# EXERCISE A:
Can you print, verbatim, the lines of the records that begin at the line containing "Click the Name" and stop after the line containing "(x=90, y=879)", with both of those lines included?

# DOCUMENT SEGMENT:
* * * * *
So NO, you SHOULD NOT contact him. EVER. that ship has sailed.
Spend more time working on forming an intelligent and coherent though. And your spelling, grammar and punctuation. Better yourself.
kate
January 30, 2014 at 8:27 pm
Hello..Ive been dating my bf since 1 yr bt he’s been abroad since 5 months.the prob is he doesn’t like to keep in touch everyday and I’m always the one who starts the conversation on Skype first. He doesn’t video call me at all.this makes me insecure and angry. We always fight. The last Time we fought was 12 days ago and I didn’t contact him at all. He wrote me twice bt didn’t reply. I want to stick to nc. Will nc work in my case though we didn’t break up? I just want to improve my relationship.
Amy
January 30, 2014 at 7:48 pm
Hi chris,i really need some advice i have read your pages but i dont know if it would work with me,i am still in nc it has been a few weeks now and he still hasnt been in contact when we first broke up he got with someone else but while the was with her he was speaking to someone else on a dating website and is now with this girl. I was with him for a year i feel like ive lost him for good and hes moved on what should i do?please tell me thanks.
Samira
January 30, 2014 at 7:23 pm
Love the articles!
I have been in mostly NC with an ex for about 3 weeks and he poked me last Friday. I let it sit for a few hours but gave in and poked him back. A friend of mine is saying that he’s testing the waters to see if I’ll still respond to him, and shouldn’t have done anything. So I guess I messed up. There has been no further contact, but I did notice he liked a few pics of mine as well as my responses on our mutual friends posts. He also has a girl he’s been dating for…29 days, lol. I am still continuing NC as well as working on my own grind. Do you think he was being friendly or was actually missing our interactions?
* * * * *
# RAW RECORDS:

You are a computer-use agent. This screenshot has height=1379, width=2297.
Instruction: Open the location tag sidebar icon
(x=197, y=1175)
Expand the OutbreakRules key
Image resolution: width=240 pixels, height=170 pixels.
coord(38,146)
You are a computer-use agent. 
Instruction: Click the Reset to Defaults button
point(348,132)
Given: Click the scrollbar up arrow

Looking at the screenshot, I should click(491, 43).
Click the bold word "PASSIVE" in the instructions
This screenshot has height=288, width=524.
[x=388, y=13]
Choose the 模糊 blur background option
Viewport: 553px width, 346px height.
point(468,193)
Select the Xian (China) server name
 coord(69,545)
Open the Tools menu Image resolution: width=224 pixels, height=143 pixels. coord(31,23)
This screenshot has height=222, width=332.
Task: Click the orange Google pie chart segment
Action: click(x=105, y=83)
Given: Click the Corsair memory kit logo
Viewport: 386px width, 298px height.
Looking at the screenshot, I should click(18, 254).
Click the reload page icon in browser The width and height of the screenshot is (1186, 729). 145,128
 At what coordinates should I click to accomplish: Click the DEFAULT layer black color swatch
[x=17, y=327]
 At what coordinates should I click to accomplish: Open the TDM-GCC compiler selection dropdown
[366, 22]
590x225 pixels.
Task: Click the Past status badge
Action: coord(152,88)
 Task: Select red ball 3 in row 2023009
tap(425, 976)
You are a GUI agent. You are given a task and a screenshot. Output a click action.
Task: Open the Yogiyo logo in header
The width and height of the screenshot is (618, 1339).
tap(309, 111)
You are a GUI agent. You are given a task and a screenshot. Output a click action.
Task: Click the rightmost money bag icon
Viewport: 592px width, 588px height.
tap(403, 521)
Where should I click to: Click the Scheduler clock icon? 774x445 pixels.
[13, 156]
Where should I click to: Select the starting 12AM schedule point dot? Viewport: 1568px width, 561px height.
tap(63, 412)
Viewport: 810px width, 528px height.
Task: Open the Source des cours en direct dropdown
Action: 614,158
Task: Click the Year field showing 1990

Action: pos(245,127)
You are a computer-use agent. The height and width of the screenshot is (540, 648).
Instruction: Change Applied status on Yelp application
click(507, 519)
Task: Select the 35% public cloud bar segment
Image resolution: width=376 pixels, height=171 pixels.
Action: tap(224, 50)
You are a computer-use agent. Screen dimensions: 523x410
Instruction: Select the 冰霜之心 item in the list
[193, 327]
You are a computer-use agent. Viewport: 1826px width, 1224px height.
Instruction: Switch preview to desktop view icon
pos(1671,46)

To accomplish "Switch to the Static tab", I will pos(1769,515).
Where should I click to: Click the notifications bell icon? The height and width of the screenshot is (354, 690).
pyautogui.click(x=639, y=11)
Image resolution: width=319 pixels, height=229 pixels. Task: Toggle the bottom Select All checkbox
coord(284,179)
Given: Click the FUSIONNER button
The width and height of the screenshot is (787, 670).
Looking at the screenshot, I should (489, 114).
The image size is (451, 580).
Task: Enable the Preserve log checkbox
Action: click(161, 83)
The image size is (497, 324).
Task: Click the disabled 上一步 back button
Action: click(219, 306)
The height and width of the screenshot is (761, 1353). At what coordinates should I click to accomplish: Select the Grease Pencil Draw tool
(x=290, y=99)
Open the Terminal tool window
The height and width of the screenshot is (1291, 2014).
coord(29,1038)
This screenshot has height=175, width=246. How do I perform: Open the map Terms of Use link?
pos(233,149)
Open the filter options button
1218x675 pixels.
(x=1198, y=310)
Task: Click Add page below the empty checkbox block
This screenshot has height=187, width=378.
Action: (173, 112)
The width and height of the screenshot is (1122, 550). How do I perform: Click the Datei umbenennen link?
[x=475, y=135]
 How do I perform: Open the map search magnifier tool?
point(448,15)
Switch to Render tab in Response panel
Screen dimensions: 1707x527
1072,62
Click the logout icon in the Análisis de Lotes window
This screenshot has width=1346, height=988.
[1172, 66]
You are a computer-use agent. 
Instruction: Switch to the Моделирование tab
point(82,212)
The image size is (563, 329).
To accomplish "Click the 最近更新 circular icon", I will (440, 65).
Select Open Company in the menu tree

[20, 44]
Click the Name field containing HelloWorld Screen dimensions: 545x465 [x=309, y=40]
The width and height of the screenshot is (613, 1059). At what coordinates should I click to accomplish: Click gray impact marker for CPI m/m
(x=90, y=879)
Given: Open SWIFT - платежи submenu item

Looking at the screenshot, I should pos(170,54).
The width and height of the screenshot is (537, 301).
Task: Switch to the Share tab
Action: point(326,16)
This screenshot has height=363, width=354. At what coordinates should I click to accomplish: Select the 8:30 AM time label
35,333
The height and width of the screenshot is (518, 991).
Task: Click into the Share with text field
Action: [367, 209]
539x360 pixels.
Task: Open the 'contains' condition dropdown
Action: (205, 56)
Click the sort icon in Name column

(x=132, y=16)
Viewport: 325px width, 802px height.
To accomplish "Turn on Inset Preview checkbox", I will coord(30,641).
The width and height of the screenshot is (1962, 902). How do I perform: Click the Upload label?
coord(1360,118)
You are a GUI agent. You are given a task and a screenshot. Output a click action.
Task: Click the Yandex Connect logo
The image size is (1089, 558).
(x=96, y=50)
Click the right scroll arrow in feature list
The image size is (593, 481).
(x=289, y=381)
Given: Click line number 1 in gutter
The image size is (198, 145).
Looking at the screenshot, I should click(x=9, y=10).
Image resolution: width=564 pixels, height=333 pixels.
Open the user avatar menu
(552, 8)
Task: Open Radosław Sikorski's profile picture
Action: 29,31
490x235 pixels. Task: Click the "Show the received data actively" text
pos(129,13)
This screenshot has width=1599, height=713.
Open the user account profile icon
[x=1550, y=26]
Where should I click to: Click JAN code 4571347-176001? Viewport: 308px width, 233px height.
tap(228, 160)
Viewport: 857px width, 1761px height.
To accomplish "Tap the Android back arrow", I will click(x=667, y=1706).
* * * * *
# EXERCISE B:
Could you output, word for word, the passage of the comments about no contact with an ex that begins at the words "Spend more time" and stops after "improve my relationship."?

# COMPLETE OUTPUT A:
Click the Name field containing HelloWorld Screen dimensions: 545x465 [x=309, y=40]
The width and height of the screenshot is (613, 1059). At what coordinates should I click to accomplish: Click gray impact marker for CPI m/m
(x=90, y=879)

# COMPLETE OUTPUT B:
Spend more time working on forming an intelligent and coherent though. And your spelling, grammar and punctuation. Better yourself.
kate
January 30, 2014 at 8:27 pm
Hello..Ive been dating my bf since 1 yr bt he’s been abroad since 5 months.the prob is he doesn’t like to keep in touch everyday and I’m always the one who starts the conversation on Skype first. He doesn’t video call me at all.this makes me insecure and angry. We always fight. The last Time we fought was 12 days ago and I didn’t contact him at all. He wrote me twice bt didn’t reply. I want to stick to nc. Will nc work in my case though we didn’t break up? I just want to improve my relationship.